• Qué se pide:
1. Edita el texto sobre la política universitaria: copia todo lo que va desde "Luego, la universidad" hasta "el presente siglo.", cambiando "extraterrestres" por "marcianos".
2. Retoma el texto sobre la política universitaria y continúalo a partir de su última oración.

• Texto del ejercicio:

++++++++

La primera estupidez consiste en suponer que la solución del problemario (porque a estas alturas nadie nos asumirá en medio de una circunstancial anécdota), pasa acaso por la exclusiva concienciación, consideración y acción individuales, en lugar de la eficaz organización social de quienes hacen vida en nuestras casas d estudios. La segunda estupidez, obliga a creer a ciegas que la sola denuncia de esos complejos problemas, afecta la imagen corporativa de la institución que no importa que haya dejado de serla, suscitando las diligencias privadas de quienes se estiman o pueden estimarse como los notables de la entidad educativa, por supuesto, con un peregrino ruego por la atención de las autoridades, porque todo concierne a las élites del momento, las que tratan de una materia más de naturaleza estrictamente técnica, digna de negociación entre los aristócratas del aula y que, Dios nos libre, es absolutamente contraria a la política y quien dice política, dice partidos.
Luego, la universidad deviene conglomerado de extraterrestres privilegiados por el sólo hecho de la matriculación qe no agradecen, a cargo de los más iluminados y, así como no debería celebrarse elección alguna para las autoridades, son mal vistas las representaciones votadas de cada gremio y el gremio mismo. Esto es política y, quien dice política, con Ludwig Wittgenstein por delante, dice partidos. Sin embargo, la fórmula no ha funcionado y, lo que es peor, ha reforzado las reglas impuestas en el presente siglo.
A título de ilustración, hubo un rectorado magnífico por muchos años en la Universidad de Carabobo y, ahora que hay un evidente conflicto en su seno, acumulada una amarga experiencia, no queda otro camino que convocar a las elecciones rectorales que, con todas sus fallas y defectos, se realizaron – por ejemplo – en la Universidad Central de Venezuela. O, en la Universidad Simón Bolívar, con la salvedad del profesorado, los diferentes y temerosos gremios han apostado a esas diligencias personales que los notables hicieron dizque para mantener el prestigio de la casa de estudios, sin que pudieran impedir la permanencia de cuatro años de las autoridades interventoras que estuvieron en el deber legal de realizar los comicios, enmudece ante la falta de presupuesto, e incurren en la confiscación práctica de la Casa del Profesor; por cierto, mientras que la representación de los egresados publicita los “hermosos jardines”, aunque el cromo-vegetal diseñado nada más y nada menos que por Carlos Cruz Diez está en ruina, jamás denunciado, como tampoco las terribles condiciones del Galpón de Biología. Necesario acotar, convocar a elecciones en una u otra casa de estudios es hacer política, e, inevitable, política partidista.

++++++++

• Material proporcionado:

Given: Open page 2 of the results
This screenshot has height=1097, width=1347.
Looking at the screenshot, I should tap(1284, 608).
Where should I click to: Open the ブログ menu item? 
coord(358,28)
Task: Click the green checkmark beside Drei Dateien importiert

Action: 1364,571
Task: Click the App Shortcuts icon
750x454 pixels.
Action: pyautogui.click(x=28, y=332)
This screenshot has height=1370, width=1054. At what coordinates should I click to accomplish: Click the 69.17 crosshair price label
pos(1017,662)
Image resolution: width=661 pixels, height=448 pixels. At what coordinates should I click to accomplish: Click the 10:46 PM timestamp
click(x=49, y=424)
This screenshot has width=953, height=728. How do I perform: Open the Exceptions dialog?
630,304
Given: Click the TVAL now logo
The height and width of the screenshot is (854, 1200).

++++++++

• Respuestas del ejercicio:
1.
Luego, la universidad deviene conglomerado de marcianos privilegiados por el sólo hecho de la matriculación qe no agradecen, a cargo de los más iluminados y, así como no debería celebrarse elección alguna para las autoridades, son mal vistas las representaciones votadas de cada gremio y el gremio mismo. Esto es política y, quien dice política, con Ludwig Wittgenstein por delante, dice partidos. Sin embargo, la fórmula no ha funcionado y, lo que es peor, ha reforzado las reglas impuestas en el presente siglo.

2.
Ahora, se acercan las elecciones en la Universidad de Los Andes, promisorias, pero lucen como un secreto a voces: sería la mayor estupidez, esta vez, subestimar su impacto reivindicatorio de la sociedad civil organizada que claro, no faltaba más, es política de la más pura estirpe y, tal parece, querido Watson, están metidos los partidos, como si todos ellos gozaran de buena salud en el consabido e ineludible contexto actual por lo que respecta a la oposición. Entonces, ¿qué se hace agotada la antipolítica, el antipartidismo, el contra-civismo? Suponemos que hacer política y de la buena, en la justa dimensión de la sociedad civil, de la civilidad y del patriotismo, porque los partidos (¡descubran América, infames!) tienen sus espacios muy específicos y especializados que luchan todavía por reivindicar.